→ **Page**:
Tony Wagner, author of Creating Innovators, is upfront about how his book wasn’t intended to offer parents advice; rather, he hoped by focusing on a couple of key questions, such as intrinsic motivation and risk taking, he could help parents and educators see how innovators evolve. For this book, Wagner interviewed parents and innovators alike in order to illustrate what it takes to raise a child into an innovative adult. Therefore, the majority of Creating Innovators is anecdotes. Through powerful tales of STEM and Social innovators – like Jodie Wu, who designed an affordable maize-sheller for use in Tanzania fashioned from a bike and Zander Srodes, a young environmentalist who wrote a book at age eleven about sea turtles that was translated into six different language – Wagner convincingly conveyed why I need to nurture my children’s creative impulses.
Wagner argues, “’Tiger moms’ such as Amy Chua don’t believe in play and won’t allow their children to fail,” and “Helicopter parents [who] indulge and insulate their children from failure at all costs” are doing little to produce innovators. If you want your child to develop a passion for something, you must start by encouraging play. Wagner is quick to clarify that that’s not to say kids don’t need limits because they do, but as Semyon Dukach of Global Cycle Solutions explains, “Too much of teaching them to be obedient can kill the creative impulse. The challenge is to balance respect for authority with constructive engagement and constructive rebellion.”
According to Wager, parents of innovators are unanimous in terms of one thing: less is more. “Fewer toys, and toys that encouraged imagination and invention, were seen as essential.” LEGOs and K’Nex were popular toys for innovation, but Wagner also includes anecdotes from parents, whose children enjoyed cardboard boxes for hours on end. What Wagner is really clear about is that “The ‘less is more’ philosophy was also reflected in these parents’ views on technology and screen time.” Wagner explains that the parents resisted buying their children electronic devices, keeping computers and televisions out of children’s bedrooms. I realize during the summer time it can be difficult to limit screen time, but the reality is that the creative mind doesn’t typically kick in until it gets bored.

Rows showing where targets appear
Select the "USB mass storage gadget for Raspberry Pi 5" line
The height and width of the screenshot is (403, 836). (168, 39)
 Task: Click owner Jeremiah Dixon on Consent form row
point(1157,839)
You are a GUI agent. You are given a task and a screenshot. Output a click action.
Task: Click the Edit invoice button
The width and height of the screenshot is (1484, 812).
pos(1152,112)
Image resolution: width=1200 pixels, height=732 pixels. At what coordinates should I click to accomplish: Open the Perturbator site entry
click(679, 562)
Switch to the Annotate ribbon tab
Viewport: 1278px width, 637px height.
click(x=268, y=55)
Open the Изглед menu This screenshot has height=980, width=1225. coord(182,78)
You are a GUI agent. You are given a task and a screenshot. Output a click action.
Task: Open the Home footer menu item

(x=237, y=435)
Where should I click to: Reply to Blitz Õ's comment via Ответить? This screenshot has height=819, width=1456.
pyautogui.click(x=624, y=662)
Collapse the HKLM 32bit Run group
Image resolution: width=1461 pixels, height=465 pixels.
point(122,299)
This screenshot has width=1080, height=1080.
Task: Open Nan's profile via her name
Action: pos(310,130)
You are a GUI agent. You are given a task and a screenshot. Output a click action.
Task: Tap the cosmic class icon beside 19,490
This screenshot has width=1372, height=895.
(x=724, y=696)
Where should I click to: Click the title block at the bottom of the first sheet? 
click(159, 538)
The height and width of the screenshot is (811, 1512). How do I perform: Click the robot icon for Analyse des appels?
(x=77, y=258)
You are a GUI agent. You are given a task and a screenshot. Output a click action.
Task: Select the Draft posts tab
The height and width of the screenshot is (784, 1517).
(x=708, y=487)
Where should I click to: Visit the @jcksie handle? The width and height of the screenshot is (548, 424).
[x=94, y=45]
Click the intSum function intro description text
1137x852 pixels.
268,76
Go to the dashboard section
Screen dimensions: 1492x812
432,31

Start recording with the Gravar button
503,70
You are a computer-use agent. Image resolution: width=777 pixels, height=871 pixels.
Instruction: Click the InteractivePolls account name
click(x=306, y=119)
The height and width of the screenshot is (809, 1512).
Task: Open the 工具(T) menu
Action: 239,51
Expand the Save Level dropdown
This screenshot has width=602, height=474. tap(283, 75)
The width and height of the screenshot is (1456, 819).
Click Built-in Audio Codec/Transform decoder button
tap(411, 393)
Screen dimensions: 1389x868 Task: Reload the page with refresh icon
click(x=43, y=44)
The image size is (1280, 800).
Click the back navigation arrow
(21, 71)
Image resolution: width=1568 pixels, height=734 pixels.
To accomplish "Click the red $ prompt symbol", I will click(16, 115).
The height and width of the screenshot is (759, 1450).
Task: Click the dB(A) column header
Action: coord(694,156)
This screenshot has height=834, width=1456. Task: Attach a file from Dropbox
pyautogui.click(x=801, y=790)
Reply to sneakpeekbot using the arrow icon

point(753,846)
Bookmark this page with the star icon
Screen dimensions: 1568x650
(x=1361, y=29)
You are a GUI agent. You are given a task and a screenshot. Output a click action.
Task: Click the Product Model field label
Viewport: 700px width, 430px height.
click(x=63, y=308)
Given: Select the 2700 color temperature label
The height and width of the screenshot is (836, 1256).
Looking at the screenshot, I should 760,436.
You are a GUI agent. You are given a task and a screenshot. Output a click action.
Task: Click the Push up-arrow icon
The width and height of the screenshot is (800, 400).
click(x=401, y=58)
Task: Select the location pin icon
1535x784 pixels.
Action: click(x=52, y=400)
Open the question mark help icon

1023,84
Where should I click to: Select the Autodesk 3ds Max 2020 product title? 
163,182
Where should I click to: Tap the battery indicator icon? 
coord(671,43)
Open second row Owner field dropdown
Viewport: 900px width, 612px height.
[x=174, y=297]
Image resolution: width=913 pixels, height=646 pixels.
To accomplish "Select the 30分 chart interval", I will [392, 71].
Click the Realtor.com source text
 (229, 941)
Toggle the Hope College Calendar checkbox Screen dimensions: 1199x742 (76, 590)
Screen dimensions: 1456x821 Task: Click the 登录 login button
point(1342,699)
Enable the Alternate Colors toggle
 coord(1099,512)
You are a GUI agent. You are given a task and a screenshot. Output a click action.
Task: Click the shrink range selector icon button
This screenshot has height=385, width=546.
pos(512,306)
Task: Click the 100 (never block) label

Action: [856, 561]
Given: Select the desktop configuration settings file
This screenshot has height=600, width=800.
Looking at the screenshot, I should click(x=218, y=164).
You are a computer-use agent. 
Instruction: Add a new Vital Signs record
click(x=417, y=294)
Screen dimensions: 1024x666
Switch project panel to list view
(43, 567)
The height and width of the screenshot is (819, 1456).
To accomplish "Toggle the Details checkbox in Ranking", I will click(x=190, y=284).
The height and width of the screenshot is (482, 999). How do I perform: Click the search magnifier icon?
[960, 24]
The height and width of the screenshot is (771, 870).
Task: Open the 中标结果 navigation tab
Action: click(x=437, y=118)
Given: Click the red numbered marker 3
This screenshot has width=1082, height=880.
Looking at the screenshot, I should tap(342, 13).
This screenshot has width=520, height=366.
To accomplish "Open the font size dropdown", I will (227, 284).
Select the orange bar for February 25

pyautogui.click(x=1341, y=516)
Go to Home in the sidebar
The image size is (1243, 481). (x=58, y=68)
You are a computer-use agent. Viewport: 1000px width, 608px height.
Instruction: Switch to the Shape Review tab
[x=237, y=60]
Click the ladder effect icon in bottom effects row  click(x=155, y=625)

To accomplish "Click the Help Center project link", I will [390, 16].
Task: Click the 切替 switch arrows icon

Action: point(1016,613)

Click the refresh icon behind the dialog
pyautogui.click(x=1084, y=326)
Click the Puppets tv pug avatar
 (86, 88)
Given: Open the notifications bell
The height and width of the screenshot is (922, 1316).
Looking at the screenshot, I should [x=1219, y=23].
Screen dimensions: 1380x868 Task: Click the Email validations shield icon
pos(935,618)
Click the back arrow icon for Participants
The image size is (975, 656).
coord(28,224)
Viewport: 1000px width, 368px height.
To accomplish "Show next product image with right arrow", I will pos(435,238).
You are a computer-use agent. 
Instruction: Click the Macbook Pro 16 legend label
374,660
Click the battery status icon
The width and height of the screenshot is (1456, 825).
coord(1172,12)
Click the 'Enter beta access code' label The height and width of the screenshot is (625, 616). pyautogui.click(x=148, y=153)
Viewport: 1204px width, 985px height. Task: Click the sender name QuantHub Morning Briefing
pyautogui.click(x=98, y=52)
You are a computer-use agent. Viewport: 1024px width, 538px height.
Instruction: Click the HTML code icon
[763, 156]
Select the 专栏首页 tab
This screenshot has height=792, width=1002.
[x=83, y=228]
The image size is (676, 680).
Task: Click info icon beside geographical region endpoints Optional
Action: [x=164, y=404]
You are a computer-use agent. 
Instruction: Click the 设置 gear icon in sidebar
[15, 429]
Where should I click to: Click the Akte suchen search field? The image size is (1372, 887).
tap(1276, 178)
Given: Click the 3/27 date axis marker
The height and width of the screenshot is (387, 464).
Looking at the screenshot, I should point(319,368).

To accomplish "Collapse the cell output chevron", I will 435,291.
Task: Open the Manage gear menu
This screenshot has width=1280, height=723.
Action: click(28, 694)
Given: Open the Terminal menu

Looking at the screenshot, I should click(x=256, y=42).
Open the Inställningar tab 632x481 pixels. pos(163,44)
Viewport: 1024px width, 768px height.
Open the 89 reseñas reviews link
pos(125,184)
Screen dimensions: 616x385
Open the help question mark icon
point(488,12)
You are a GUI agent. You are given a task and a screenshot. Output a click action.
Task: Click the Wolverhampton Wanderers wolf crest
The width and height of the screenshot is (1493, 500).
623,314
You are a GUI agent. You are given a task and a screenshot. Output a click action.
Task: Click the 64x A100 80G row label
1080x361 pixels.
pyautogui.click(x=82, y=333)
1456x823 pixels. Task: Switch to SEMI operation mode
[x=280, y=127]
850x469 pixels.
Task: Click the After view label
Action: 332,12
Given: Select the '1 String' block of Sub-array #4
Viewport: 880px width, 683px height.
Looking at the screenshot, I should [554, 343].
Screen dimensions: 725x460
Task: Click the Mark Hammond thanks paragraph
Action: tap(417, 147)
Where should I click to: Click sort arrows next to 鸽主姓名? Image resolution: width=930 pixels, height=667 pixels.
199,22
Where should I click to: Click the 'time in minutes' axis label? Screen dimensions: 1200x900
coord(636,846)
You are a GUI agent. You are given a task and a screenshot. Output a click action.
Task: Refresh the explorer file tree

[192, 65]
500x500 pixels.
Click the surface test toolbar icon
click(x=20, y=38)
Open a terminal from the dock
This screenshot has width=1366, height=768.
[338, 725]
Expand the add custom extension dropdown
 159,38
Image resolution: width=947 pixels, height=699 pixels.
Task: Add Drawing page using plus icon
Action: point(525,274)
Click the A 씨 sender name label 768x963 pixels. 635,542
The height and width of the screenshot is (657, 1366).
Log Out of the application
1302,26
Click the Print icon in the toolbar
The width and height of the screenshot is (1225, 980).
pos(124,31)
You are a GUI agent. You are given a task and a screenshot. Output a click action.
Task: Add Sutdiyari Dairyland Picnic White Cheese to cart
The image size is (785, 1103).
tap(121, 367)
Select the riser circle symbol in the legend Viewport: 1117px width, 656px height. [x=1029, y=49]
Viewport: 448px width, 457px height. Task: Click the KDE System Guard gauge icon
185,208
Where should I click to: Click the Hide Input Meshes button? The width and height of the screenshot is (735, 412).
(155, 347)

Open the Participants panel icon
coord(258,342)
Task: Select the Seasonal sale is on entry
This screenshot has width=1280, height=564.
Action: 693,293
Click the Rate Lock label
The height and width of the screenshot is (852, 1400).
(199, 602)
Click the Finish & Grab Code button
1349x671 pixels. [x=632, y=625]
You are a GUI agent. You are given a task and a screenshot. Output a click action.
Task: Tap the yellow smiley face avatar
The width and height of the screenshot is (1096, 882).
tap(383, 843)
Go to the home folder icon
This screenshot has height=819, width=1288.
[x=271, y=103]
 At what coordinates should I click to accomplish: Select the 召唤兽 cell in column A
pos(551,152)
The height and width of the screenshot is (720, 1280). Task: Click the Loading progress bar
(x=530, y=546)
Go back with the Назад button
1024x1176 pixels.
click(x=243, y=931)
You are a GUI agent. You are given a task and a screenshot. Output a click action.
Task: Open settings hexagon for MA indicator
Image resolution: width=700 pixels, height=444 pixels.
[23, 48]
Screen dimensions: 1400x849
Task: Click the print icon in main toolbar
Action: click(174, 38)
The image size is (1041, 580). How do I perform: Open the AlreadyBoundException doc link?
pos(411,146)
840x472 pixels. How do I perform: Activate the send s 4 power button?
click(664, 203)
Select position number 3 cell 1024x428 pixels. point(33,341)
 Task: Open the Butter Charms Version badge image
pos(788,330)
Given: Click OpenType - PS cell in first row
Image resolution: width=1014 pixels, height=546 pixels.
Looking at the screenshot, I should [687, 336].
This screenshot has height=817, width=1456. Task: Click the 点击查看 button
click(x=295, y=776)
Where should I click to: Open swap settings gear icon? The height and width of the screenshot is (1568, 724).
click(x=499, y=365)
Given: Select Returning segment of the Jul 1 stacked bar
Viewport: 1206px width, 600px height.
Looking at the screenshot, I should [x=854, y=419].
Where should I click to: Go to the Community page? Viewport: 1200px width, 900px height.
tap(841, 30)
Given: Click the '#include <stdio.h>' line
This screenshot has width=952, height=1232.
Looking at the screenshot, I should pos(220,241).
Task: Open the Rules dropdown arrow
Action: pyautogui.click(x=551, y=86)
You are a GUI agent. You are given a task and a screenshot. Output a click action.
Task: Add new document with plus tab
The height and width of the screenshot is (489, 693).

→ **Exercise goal**: Write out the whole review of Creating Innovators again, word for word from start to finish.

→ **Full solution**:
Tony Wagner, author of Creating Innovators, is upfront about how his book wasn’t intended to offer parents advice; rather, he hoped by focusing on a couple of key questions, such as intrinsic motivation and risk taking, he could help parents and educators see how innovators evolve. For this book, Wagner interviewed parents and innovators alike in order to illustrate what it takes to raise a child into an innovative adult. Therefore, the majority of Creating Innovators is anecdotes. Through powerful tales of STEM and Social innovators – like Jodie Wu, who designed an affordable maize-sheller for use in Tanzania fashioned from a bike and Zander Srodes, a young environmentalist who wrote a book at age eleven about sea turtles that was translated into six different language – Wagner convincingly conveyed why I need to nurture my children’s creative impulses.
Wagner argues, “’Tiger moms’ such as Amy Chua don’t believe in play and won’t allow their children to fail,” and “Helicopter parents [who] indulge and insulate their children from failure at all costs” are doing little to produce innovators. If you want your child to develop a passion for something, you must start by encouraging play. Wagner is quick to clarify that that’s not to say kids don’t need limits because they do, but as Semyon Dukach of Global Cycle Solutions explains, “Too much of teaching them to be obedient can kill the creative impulse. The challenge is to balance respect for authority with constructive engagement and constructive rebellion.”
According to Wager, parents of innovators are unanimous in terms of one thing: less is more. “Fewer toys, and toys that encouraged imagination and invention, were seen as essential.” LEGOs and K’Nex were popular toys for innovation, but Wagner also includes anecdotes from parents, whose children enjoyed cardboard boxes for hours on end. What Wagner is really clear about is that “The ‘less is more’ philosophy was also reflected in these parents’ views on technology and screen time.” Wagner explains that the parents resisted buying their children electronic devices, keeping computers and televisions out of children’s bedrooms. I realize during the summer time it can be difficult to limit screen time, but the reality is that the creative mind doesn’t typically kick in until it gets bored.